The records follow. Filter them to the lines that hold "accomplish".

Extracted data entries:
==============================

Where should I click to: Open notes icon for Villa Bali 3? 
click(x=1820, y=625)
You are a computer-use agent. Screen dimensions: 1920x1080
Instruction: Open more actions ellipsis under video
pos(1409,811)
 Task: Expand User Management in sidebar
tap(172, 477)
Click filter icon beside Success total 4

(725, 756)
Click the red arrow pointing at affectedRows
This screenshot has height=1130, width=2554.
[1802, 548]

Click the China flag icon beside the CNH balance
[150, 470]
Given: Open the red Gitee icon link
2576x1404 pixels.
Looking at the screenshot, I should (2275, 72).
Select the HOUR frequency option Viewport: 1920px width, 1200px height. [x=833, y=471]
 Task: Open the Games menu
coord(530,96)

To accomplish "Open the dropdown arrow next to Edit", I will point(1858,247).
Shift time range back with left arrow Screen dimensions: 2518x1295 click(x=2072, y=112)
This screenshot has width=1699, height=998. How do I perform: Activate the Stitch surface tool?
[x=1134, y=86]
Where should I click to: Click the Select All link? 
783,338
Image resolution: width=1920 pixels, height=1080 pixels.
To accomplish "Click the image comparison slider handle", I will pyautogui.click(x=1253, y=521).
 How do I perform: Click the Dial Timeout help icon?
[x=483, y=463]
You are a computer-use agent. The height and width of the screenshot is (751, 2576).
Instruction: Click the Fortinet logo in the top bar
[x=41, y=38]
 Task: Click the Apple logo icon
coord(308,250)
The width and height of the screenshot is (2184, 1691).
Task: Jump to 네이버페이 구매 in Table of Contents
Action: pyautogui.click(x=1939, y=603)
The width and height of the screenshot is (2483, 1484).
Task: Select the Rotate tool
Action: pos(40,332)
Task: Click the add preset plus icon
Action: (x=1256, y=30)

==============================

Task answer>
To accomplish "Open the dropdown arrow next to Edit", I will point(1858,247).
To accomplish "Click the image comparison slider handle", I will pyautogui.click(x=1253, y=521).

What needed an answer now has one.